■ **TO DO**
Your answer should be every line of the entries that has the string "magnifier" in it.

^^^^^^^^

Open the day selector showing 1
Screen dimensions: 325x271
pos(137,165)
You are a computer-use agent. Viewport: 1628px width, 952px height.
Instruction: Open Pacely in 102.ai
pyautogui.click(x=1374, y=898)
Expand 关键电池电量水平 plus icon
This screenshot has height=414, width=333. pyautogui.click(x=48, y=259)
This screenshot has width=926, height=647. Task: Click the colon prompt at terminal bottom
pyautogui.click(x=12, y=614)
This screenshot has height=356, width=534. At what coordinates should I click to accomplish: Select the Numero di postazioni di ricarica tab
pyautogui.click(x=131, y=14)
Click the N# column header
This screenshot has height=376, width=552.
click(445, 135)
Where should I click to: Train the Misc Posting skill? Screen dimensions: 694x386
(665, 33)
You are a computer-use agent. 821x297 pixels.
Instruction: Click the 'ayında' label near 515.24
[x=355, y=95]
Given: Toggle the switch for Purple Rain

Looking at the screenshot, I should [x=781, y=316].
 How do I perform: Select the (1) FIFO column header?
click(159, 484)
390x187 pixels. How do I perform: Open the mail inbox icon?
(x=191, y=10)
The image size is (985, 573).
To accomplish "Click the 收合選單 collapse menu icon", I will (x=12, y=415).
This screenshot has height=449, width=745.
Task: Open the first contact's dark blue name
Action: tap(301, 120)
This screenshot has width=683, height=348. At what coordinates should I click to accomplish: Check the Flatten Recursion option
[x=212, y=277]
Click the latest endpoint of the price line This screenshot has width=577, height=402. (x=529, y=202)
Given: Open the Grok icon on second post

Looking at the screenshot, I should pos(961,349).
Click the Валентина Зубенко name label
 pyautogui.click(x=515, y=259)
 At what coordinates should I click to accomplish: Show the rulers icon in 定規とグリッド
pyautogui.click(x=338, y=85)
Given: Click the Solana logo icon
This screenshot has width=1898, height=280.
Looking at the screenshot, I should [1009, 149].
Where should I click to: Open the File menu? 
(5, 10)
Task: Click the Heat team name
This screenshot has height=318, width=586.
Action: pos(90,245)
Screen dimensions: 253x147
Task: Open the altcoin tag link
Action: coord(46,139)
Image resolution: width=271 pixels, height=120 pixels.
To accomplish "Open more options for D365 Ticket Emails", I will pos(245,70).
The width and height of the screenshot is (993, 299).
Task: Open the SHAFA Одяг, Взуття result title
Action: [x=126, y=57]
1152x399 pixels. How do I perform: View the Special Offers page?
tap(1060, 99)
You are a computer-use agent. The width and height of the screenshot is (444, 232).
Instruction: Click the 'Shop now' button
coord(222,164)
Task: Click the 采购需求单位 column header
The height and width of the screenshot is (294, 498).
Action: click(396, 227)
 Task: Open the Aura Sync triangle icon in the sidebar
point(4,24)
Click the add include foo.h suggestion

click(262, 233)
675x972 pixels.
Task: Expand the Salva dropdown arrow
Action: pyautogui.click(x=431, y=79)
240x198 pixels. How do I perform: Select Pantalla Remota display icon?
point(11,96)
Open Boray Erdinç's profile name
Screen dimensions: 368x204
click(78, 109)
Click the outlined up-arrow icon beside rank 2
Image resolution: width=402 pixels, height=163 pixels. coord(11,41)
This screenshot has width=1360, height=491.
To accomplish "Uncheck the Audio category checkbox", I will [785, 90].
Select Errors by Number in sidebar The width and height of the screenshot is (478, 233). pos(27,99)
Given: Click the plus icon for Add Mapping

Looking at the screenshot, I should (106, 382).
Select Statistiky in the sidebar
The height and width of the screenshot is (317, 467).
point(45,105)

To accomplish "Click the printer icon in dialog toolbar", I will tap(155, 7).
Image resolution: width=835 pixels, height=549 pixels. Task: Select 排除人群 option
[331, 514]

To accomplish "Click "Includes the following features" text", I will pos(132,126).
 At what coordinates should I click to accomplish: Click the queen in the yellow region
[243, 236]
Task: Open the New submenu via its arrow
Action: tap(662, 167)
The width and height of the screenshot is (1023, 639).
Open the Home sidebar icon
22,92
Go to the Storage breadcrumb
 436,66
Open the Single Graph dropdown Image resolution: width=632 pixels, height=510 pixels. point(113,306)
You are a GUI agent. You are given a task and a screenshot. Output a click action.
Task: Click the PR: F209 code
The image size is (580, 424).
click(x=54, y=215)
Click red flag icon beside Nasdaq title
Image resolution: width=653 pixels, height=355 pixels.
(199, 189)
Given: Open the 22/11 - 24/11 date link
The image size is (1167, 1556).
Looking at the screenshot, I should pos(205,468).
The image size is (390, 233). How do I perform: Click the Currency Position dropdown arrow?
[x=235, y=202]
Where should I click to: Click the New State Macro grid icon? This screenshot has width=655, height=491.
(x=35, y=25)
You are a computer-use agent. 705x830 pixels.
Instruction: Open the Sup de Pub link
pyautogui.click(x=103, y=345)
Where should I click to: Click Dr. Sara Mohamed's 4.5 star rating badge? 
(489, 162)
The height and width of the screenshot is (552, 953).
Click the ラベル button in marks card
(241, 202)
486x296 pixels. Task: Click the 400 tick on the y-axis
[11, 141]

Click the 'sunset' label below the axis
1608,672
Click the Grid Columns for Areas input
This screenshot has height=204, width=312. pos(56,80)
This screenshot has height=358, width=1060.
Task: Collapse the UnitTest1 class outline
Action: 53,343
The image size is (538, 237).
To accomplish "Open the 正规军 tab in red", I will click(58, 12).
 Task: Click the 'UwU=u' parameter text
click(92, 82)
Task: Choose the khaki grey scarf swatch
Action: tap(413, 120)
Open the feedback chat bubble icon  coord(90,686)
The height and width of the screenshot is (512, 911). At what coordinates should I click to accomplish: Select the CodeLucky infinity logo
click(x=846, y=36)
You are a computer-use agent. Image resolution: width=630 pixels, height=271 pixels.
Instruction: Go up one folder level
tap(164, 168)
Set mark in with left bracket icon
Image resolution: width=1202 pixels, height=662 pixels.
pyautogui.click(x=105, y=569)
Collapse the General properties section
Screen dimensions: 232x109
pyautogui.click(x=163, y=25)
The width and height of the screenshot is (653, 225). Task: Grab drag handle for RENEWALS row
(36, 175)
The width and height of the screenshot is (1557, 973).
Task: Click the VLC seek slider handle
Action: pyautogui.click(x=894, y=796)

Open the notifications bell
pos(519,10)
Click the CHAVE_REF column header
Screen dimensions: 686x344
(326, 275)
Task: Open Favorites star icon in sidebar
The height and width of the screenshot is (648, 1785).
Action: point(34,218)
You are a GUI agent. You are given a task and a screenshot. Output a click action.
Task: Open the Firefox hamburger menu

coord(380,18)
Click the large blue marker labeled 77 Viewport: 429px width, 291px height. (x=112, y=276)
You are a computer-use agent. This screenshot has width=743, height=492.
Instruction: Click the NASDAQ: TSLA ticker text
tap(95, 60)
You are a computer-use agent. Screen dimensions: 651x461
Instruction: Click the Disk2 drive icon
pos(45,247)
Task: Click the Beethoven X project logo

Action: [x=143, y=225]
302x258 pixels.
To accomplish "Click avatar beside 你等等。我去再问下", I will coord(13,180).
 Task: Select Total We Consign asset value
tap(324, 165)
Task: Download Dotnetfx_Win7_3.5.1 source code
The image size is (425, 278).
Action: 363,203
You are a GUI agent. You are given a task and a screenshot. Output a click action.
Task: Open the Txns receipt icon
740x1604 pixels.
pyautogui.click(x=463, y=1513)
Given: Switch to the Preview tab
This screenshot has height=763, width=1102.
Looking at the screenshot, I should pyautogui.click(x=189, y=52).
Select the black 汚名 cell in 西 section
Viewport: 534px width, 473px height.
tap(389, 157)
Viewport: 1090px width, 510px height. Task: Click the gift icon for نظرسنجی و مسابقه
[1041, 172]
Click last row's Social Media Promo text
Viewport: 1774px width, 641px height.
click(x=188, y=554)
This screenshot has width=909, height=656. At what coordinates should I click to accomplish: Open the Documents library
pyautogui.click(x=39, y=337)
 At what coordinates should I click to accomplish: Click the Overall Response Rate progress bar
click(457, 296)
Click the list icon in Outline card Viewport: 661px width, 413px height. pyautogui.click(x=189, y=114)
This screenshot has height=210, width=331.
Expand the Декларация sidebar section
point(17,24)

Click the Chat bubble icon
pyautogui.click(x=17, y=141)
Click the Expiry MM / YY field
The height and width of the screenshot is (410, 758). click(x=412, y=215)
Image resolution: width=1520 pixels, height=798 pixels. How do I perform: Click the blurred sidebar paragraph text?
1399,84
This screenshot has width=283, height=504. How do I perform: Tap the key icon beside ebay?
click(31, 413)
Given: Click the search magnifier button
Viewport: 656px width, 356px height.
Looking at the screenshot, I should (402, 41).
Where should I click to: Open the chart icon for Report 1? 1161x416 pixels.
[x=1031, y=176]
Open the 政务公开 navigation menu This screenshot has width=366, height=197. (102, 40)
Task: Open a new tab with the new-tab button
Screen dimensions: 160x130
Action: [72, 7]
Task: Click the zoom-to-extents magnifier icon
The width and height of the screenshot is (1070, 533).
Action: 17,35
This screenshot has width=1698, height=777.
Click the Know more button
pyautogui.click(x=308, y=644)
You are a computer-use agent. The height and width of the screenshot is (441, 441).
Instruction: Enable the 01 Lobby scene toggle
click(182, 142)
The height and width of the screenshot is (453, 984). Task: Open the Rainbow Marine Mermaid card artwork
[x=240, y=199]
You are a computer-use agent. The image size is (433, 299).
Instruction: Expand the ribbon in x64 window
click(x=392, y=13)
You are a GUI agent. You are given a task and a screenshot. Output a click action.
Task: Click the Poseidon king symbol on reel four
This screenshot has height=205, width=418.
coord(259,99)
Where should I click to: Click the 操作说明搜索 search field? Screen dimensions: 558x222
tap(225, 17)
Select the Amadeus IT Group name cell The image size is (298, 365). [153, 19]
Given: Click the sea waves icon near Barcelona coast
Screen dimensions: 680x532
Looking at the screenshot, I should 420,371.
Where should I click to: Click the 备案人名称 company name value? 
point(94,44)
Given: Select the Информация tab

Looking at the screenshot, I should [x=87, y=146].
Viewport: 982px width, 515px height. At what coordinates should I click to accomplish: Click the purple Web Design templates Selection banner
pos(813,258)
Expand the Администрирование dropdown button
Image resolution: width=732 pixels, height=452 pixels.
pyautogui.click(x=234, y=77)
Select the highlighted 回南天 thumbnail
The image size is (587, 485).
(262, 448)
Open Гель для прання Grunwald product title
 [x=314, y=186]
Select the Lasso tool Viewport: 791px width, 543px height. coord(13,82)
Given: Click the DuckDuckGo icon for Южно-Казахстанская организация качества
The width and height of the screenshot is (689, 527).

^^^^^^^^

■ **WRITTEN SOLUTION**
Given: Click the search magnifier button
Task: Click the zoom-to-extents magnifier icon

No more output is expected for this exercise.